As Halloween approaches, many people will enjoy themselves by dressing up as witches. But, outside of Halloween festivities, there is nothing enjoyable about being labeled as a witch.

As fears and obsessions about witchcraft spread across Europe in the late-16th and early-17th centuries, countless thousands of persons found themselves falsely accused of being witches and subjected to torture and execution.

At the forefront of combating this lethal paranoia were three priests who contended that most “witches” were actually hapless victims facing horrific deaths due to baseless accusations.

Born in 1546 in the Dutch city of Gouda, Cornelius Loos came from a distinguished family who had to leave their home city amid anti-Catholic hostilities. He was ordained as a priest after graduating from the University of Leuven. He later received a doctorate in theology from the University of Mainz, where he would also serve as a professor.

In the mid-1580s, Loos relocated to Trier, a western German city steeped in witch-hunting hysteria. Consecutive years of inadequate harvests in the region had presented the need for a scapegoat. Soon enough, people were preoccupied with tracking down “witches.”

As one observer of the period described, “From court to court throughout the towns and villages of all the diocese, scurried special accusers, inquisitors, notaries, jurors, judges, [and] constables, dragging to trial and torture human beings of both sexes and burning them in great numbers.”

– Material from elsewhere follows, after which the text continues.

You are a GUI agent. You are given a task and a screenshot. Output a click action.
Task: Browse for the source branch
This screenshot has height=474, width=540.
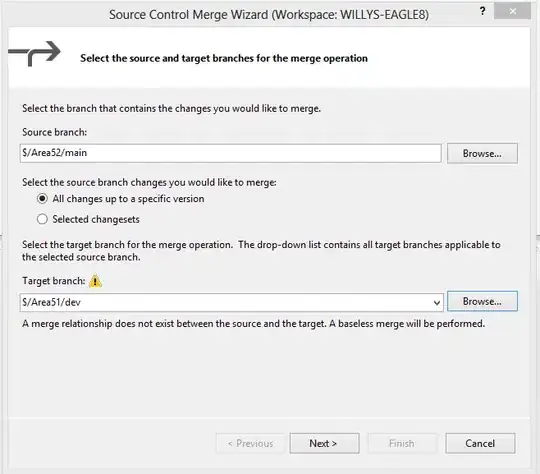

Almost no one accused of witchcraft in Trier would escape this grisly fate, and the intensity grew so maniacal that even persons of political influence fell victim. At the same, a certain segment of the population – such as copyists, notaries and, of course, interrogators and executioners – profited considerably from the cycle of arbitrary accusation and agonizing punishment.

Dismayed by what he saw, Loos endeavored to publish a manuscript, De vera et falsa magia (True and False Magic), criticizing witch-hunters. When word circulated about this project, he was incarcerated before his manuscript could see publication.

The imprisoned priest knew that witch-hunting was a dangerous sham, and he sought to point out that confessions made under torture were inherently unreliable. Of course, numerous people these days would agree, but in that era even privately entertaining such a viewpoint required some genuine independence of thought, and expressing such a viewpoint required serious courage.

As his views were so unpopular at the time, Loos would find himself coerced into recanting his statements about witch-hunting. He eventually obtained his release from prison, but authorities would place him under ongoing surveillance (and imprison him again on several occasions) for the rest of his life. He died of the plague in 1595 at Brussels.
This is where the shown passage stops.